Relaymedia

Lebanon Bans ‘Da Vinci Code’ Novel

Lebanon has banned Dan Brown's bestselling novel
( [email protected] ) Sep 16, 2004 09:43 PM EDT

Lebanon has banned Dan Brown's bestselling novel "The Da Vinci Code" after Catholic leaders complained it was offensive and insulting to Christianity. The novel—with its depiction of Jesus Christ marrying Mary Magdalene and fathering a child—has drawn harsh criticism since it was first released last year.

According to news agencies, the decision by the General Security Department to pull the book off the shelves around Lebanon was made after the Catholic Information center, which speaks for Lebanon’s Catholic community, recommended that it be banned.

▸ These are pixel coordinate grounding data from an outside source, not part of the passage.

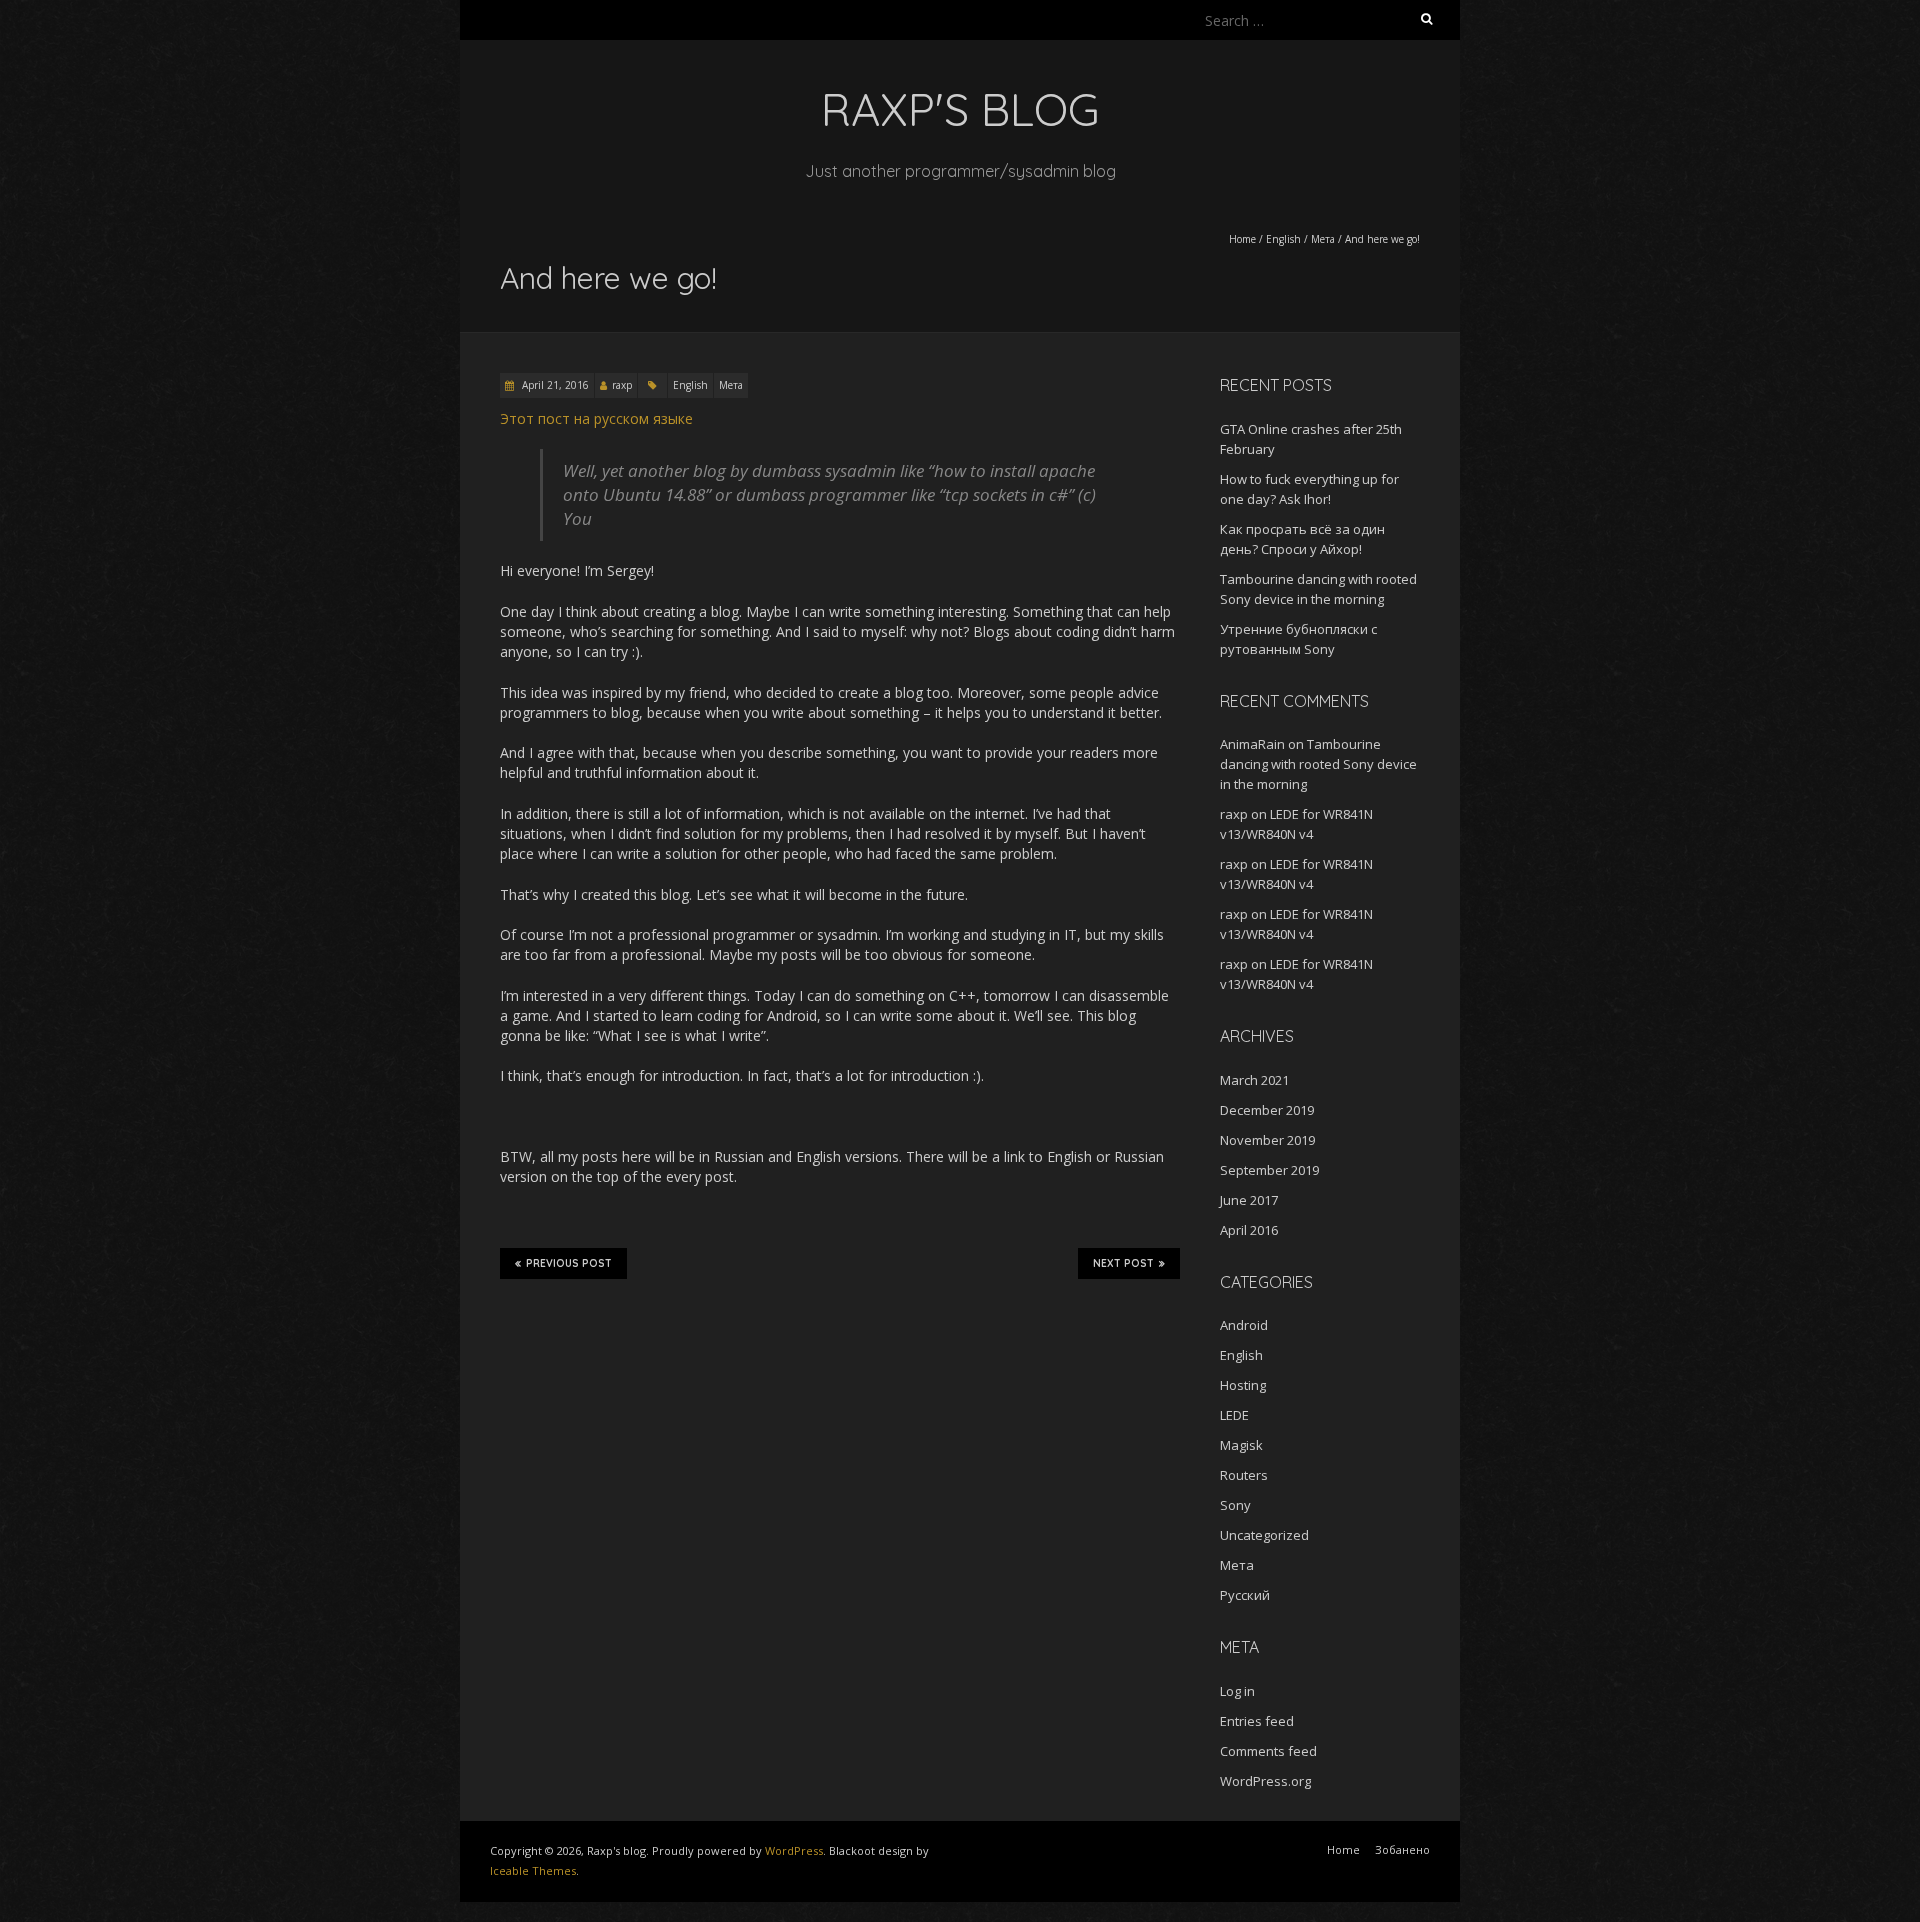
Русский (1245, 1595)
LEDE (1234, 1415)
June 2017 (1249, 1200)
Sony (1235, 1505)
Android (1244, 1325)
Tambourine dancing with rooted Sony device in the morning (1318, 764)
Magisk (1241, 1445)
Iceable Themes (533, 1870)
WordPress (794, 1850)
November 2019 (1267, 1140)
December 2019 (1267, 1110)
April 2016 (1249, 1230)
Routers (1244, 1475)
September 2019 (1269, 1170)
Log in (1237, 1691)
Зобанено (1402, 1849)
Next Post (1123, 1263)
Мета (1323, 239)
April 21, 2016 (554, 385)
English (1283, 239)
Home (1242, 239)
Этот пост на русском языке (596, 418)
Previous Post (569, 1263)
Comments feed (1268, 1751)
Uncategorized (1264, 1535)
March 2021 (1254, 1080)
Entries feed (1257, 1721)
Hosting (1243, 1385)
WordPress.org (1265, 1781)
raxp (622, 385)
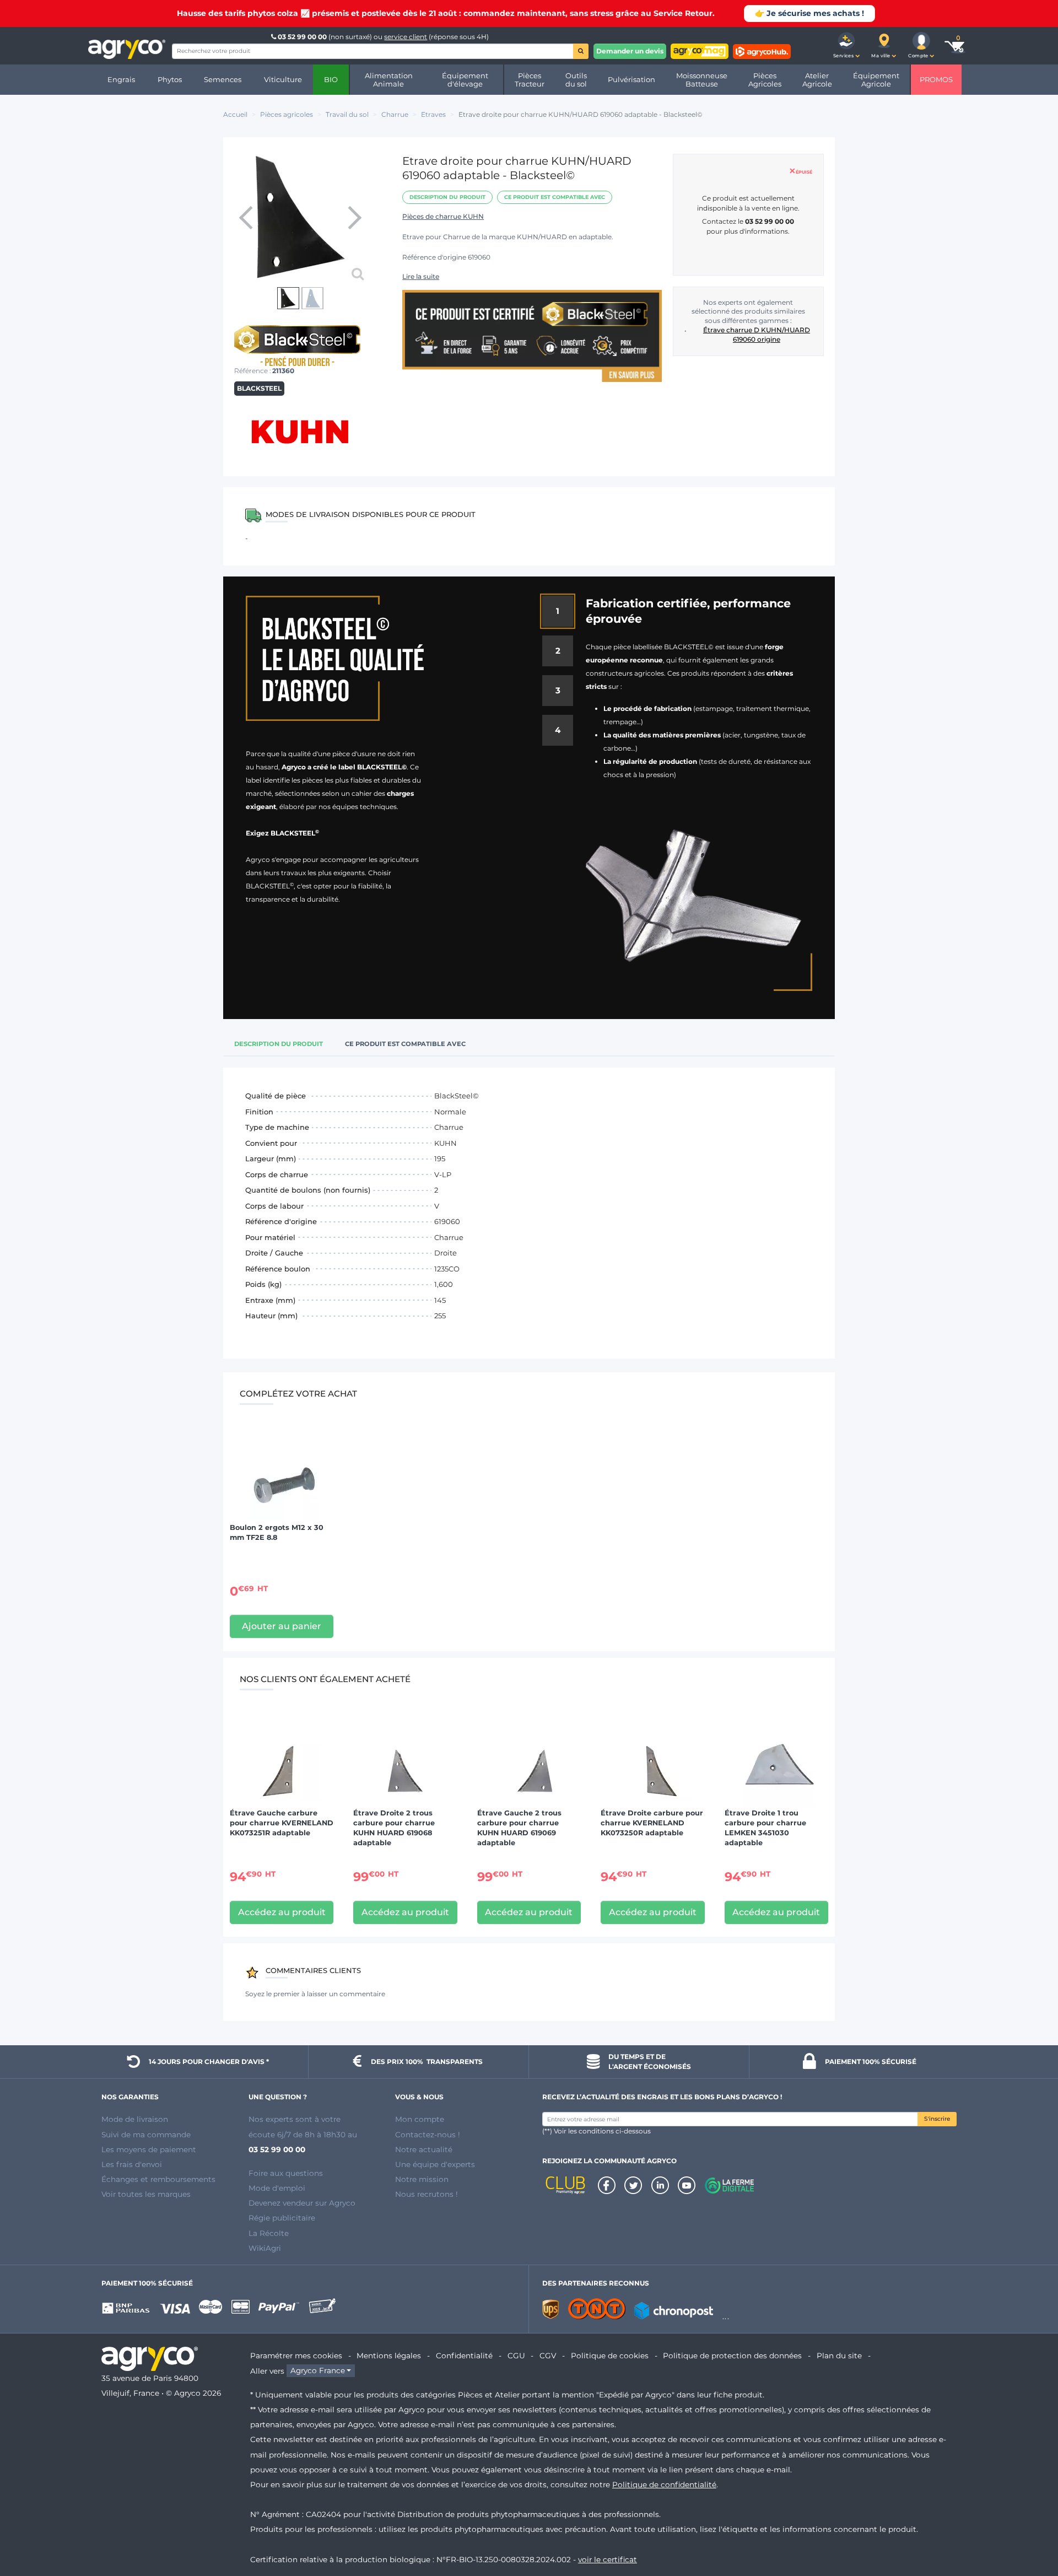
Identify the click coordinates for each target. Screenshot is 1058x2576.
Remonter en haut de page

“We were asked for our opinion on the book and we gave it,” the Rev. Abdo Abu Kasm, who heads the center, told the Associate Press on Thursday. “We cannot accept that anyone insult our dignity and beliefs. … Christianity is not about forgiveness to the point of insulting Jesus Christ.”

As a result, bookstores were told by security authorities to pull French, English and Arabic copies off their shelves meanwhile banning local publishers from distributing more. Bookstore managers and publishers were not pleased of the decision, as the Arabic version had only been released about 10 days ago but was already proving popular.

"This is censorship, people should be allowed to read what they want ... This book is fiction, everyone knows it's fiction. It is not political or propaganda or history," said Roger Haddad, assistant manager at Virgin Megastore's bookshop in downtown Beirut.

Kasm, however, told Reuters, "There are paragraphs that touch the very roots of the Christian religion ... They say Jesus Christ had a sexual relationship with Mary Magdalene, that they had children."

"Those things are difficult for us to accept, even if it's supposed to be fiction,” he continued. “Lebanon is a country with many different religious communities and there are still laws that ban articles that offend different communities."

The Security Department, which consults with Christian and Muslim religious authorities on all books dealing with sensitive subjects, routinely screens imported publications to prevent the distribution of material it deems harmful to the country’s security and polices.